→ Aim of the task: When you reach the line containing "Open the Yol user account menu" in the records below, set it down exactly, together with every later line through the end, but not the pictures.

→ Information given:
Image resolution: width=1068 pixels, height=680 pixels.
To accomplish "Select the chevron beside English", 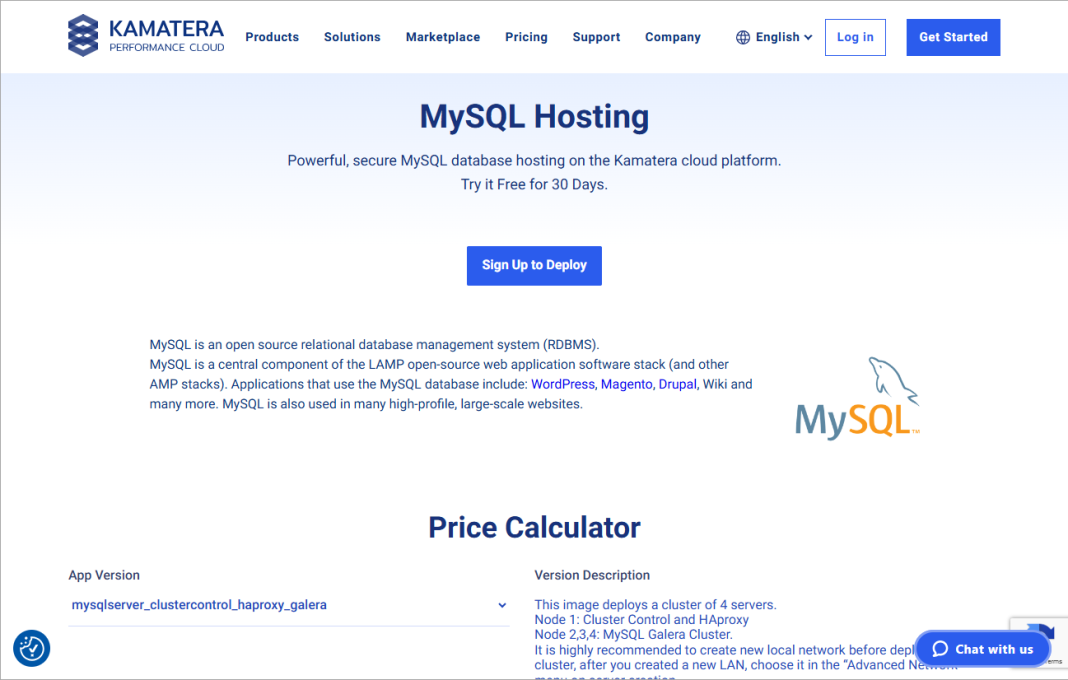I will tap(808, 37).
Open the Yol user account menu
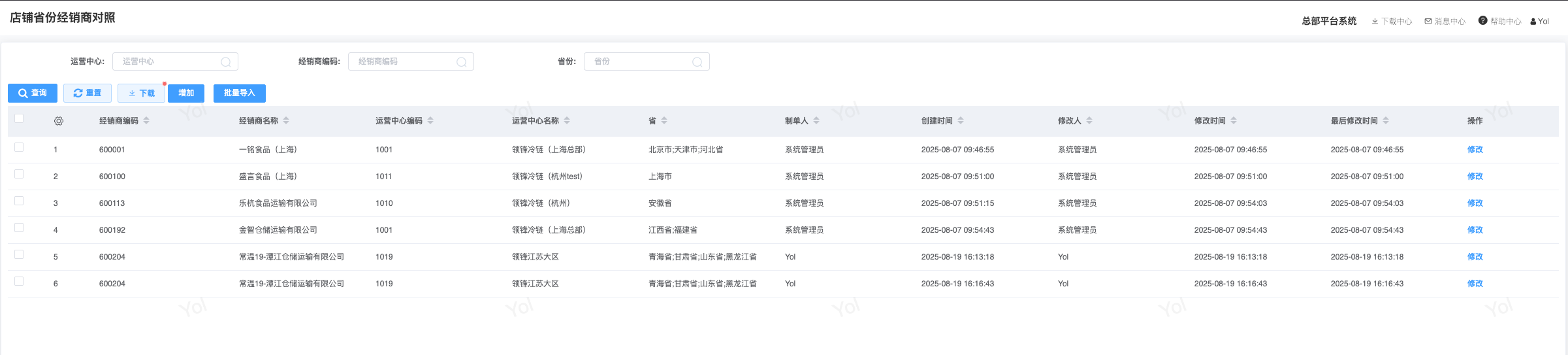 (1540, 22)
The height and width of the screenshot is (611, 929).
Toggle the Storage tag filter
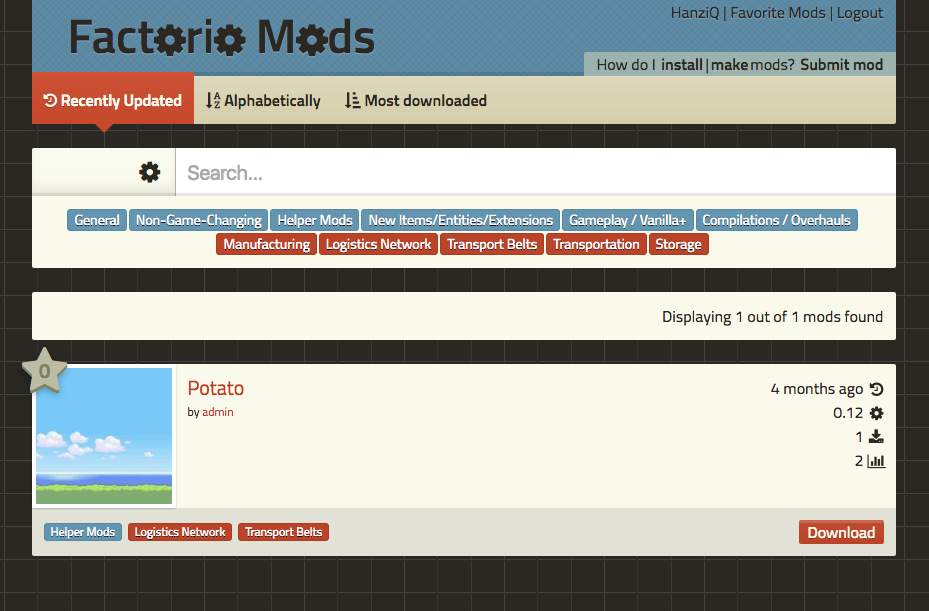click(678, 244)
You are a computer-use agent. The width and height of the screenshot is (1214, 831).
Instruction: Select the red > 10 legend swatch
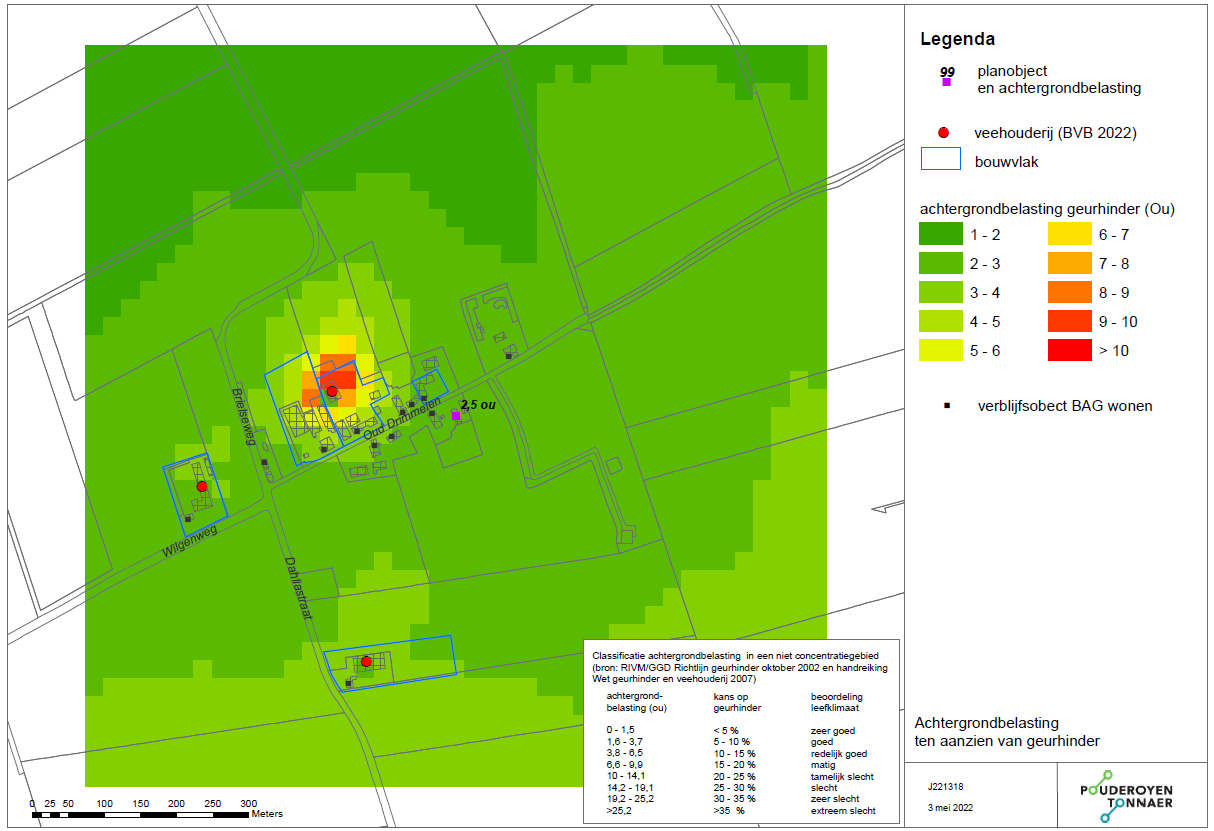click(1067, 351)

→ Completed exercise:
Open the Yol user account menu
 (1540, 22)
The height and width of the screenshot is (611, 929).
Toggle the Storage tag filter
click(678, 244)
You are a computer-use agent. The width and height of the screenshot is (1214, 831).
Instruction: Select the red > 10 legend swatch
click(1067, 351)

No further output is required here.